Excerpt >>

As economy recovers, ‘unlikely landlords’ may be looking to donate rental property to charity

Despite the attractive tax breaks, taxpayers and their advisors should understand three common scenarios that can reduce or negate any benefit from donating rental property

By: Lynn Ebel  /  November 20, 2015

Editor’s note: Under the 2017 Tax Cut and Jobs Act, the exemption to the “contemporaneous written acknowledgment” statement for donations of more than $250 is repealed. This applies to contributions beginning in tax years starting after December 31st, 2016.

After the housing market crash of 2007-2009, many homeowners found that they were unwilling or unable to sell a home, even when life events created a need to relocate. As a result, more people took on the role of landlord to keep up with the costs of owning more than one home.

But this “era of the unlikely landlord” has come to an end. In June 2015, the government reported the 16th consecutive quarterly price increase in U.S. homes. Now, the unlikely landlord may be more interested in disposing of a home, and may be looking into beneficial ways to transfer ownership.

The straight sale of a rental home can often result in substantial tax liabilities, including capital gain taxes on the appreciation of the home, taxes of up to 25 percent on the gain due to the allowed depreciation deductions, and the new (as of 2013) 3.8 percent Net Investment Income tax.

Taxpayers understandably want to minimize the tax liability caused by the disposition of their homes, and may look to donate the home to a qualified charitable organization. However, as this article describes, taxpayers and their advisors should be aware that making a direct gift of the home is not beneficial in every case.

The marriage of two tax benefits

First, here’s some background on two often extremely favorable tax breaks: rental real estate and noncash charitable contributions.

Rental real estate

Homeowners with extra available real estate can charge another person rent to live in the home, and the owners can use the rent to offset the costs of owning the home. These homeowners can then deduct the ordinary and necessary expenses of keeping up a rental home against their rental income.

Given data >>
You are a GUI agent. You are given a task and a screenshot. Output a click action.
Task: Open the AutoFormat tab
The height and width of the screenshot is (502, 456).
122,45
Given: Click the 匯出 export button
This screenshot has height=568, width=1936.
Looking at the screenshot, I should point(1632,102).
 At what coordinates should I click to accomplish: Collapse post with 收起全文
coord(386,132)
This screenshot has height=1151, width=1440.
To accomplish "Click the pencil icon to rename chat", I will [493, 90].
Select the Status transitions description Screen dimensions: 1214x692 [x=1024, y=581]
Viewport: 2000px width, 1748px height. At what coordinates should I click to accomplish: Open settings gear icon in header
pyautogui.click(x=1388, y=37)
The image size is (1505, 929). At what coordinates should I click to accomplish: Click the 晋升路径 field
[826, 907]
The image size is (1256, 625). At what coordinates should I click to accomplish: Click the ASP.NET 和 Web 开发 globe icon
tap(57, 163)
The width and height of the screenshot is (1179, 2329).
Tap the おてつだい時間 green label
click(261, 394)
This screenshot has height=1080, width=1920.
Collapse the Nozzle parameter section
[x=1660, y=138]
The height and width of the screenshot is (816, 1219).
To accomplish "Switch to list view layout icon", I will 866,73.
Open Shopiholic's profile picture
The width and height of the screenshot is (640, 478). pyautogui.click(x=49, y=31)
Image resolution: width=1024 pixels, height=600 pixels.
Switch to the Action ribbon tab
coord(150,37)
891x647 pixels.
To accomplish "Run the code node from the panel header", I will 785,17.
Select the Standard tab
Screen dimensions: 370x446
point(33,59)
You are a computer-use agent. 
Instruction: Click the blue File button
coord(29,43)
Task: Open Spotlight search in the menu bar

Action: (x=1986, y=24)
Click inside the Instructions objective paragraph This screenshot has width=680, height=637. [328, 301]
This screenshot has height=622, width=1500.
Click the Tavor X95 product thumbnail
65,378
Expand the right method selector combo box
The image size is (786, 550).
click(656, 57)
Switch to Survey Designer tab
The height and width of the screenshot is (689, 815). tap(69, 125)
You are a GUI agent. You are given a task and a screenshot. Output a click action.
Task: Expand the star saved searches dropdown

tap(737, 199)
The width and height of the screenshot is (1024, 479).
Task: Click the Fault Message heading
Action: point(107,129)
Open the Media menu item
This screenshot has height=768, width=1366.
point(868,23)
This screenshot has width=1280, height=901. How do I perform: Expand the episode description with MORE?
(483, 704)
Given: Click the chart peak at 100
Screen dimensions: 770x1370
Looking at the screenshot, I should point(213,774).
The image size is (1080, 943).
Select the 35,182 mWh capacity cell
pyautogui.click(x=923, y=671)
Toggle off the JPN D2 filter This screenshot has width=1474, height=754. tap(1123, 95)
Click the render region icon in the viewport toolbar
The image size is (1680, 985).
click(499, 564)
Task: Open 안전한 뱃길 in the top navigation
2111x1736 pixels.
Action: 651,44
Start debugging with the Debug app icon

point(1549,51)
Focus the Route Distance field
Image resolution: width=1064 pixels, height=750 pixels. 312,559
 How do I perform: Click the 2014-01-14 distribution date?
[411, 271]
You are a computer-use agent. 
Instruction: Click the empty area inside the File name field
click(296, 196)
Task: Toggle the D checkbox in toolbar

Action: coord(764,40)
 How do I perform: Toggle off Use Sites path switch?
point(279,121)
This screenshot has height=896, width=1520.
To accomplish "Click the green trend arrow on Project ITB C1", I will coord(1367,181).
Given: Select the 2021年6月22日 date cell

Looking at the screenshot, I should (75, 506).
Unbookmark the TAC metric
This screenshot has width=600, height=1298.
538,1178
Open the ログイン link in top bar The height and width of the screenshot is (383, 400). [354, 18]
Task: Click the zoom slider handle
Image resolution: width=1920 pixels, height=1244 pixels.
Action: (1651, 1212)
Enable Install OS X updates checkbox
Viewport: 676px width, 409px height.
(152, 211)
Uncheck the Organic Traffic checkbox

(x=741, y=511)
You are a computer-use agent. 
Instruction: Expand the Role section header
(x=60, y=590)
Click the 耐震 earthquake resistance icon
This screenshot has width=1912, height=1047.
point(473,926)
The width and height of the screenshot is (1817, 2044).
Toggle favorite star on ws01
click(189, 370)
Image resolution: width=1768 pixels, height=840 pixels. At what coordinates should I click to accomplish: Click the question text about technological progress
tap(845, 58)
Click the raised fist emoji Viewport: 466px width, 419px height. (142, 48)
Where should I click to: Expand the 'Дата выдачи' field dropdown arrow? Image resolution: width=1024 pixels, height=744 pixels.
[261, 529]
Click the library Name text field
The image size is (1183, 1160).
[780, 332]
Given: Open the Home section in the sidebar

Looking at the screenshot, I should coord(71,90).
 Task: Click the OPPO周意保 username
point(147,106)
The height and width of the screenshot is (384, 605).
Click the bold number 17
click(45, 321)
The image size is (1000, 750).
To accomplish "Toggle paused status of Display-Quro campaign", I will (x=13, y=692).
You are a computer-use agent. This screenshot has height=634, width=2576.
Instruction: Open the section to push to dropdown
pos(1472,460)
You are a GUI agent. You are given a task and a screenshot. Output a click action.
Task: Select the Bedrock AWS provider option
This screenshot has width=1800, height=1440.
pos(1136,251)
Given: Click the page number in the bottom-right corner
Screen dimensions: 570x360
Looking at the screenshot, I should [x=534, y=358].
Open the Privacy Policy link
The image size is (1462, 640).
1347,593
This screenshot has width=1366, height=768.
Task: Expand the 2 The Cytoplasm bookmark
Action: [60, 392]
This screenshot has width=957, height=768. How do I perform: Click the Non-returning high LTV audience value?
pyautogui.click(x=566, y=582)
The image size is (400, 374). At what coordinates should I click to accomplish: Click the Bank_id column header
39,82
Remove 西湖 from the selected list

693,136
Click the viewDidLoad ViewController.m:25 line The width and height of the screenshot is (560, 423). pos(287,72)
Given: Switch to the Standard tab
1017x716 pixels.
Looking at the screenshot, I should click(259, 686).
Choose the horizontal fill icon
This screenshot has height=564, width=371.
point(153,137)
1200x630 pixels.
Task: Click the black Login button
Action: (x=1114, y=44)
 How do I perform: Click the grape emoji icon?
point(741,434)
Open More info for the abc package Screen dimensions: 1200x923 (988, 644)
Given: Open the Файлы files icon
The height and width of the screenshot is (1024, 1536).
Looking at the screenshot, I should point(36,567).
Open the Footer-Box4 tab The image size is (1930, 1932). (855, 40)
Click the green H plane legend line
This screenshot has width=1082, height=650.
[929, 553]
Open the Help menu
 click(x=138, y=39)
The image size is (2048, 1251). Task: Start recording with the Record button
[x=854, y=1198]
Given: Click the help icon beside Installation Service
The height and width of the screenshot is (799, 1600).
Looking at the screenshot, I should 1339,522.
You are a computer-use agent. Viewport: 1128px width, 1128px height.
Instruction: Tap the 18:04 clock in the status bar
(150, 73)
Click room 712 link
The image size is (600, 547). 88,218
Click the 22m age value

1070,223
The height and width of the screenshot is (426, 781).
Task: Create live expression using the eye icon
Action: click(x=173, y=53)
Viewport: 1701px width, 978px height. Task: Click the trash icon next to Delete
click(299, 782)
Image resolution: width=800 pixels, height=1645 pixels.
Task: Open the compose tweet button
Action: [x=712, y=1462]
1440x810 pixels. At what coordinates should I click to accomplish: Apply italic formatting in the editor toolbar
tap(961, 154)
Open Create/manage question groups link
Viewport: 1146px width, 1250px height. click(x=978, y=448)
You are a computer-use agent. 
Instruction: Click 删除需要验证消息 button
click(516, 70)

Objectives >>
1. Change the records from their start through the line containing "coord(386,132)" by replacing "export button" with "download button". Leave everything else the same.
2. Carry the article on donating rental property to charity forward from its final sentence.

Results of the tasks >>
1.
You are a GUI agent. You are given a task and a screenshot. Output a click action.
Task: Open the AutoFormat tab
The height and width of the screenshot is (502, 456).
122,45
Given: Click the 匯出 download button
This screenshot has height=568, width=1936.
Looking at the screenshot, I should point(1632,102).
 At what coordinates should I click to accomplish: Collapse post with 收起全文
coord(386,132)

2.
For example, rental property owners can deduct depreciation on their tax return every year, for the normal wear and tear of the rental property over time. This is true even if the taxpayers don’t pay any money out-of-pocket for this tax write-off during the current tax year. Therefore, over time, tenants can essentially subsidize the owner’s costs of owning the property.

Noncash charitable contributions of capital gain property

The beauty of this tax benefit is twofold:

  • First, a taxpayer doesn’t have to donate cash to support a charity – so something originally purchased for personal reasons, such as a vacation home or land used for hunting, can make a difference when the taxpayer is no longer using it.
  • Second, making a contribution in this way creates a dollar-for-dollar reduction in taxable income (up to certain percentage of adjusted gross income) for the fair market value of the property, regardless of the taxpayer’s basis in the property.

For example, assume an extremely wealthy California businesswoman purchased an unimproved lot for $100,000. She was planning to build her dream home there after she retired. However, she later decided to move closer to her grandchild and no longer had any use for the property. If she sells the land, she could easily get $200,000 because of increasing property values. If she gives the property to a qualified charity, it would mean a $200,000 charitable deduction, even though she spent only $100,000 on the property. This potentially could save her up to $105,800 in federal and state taxes in 2015 because of the deduction. The fact that she didn’t sell the property kept an additional $100,000 of capital gains off her federal and state returns, as well as the resulting income taxes. As an added bonus, she didn’t have to go through the hassle of listing and selling the lot.

The numbers

The latest published numbers from the 2016 tax year show how common these two tax breaks are:

  • For that year, there were more than 150.3 million tax returns filed.
  • About 30 percent of these returns had itemized deductions.
  • Over half of those (15.3 percent of all tax returns filed) claimed noncash charitable contributions.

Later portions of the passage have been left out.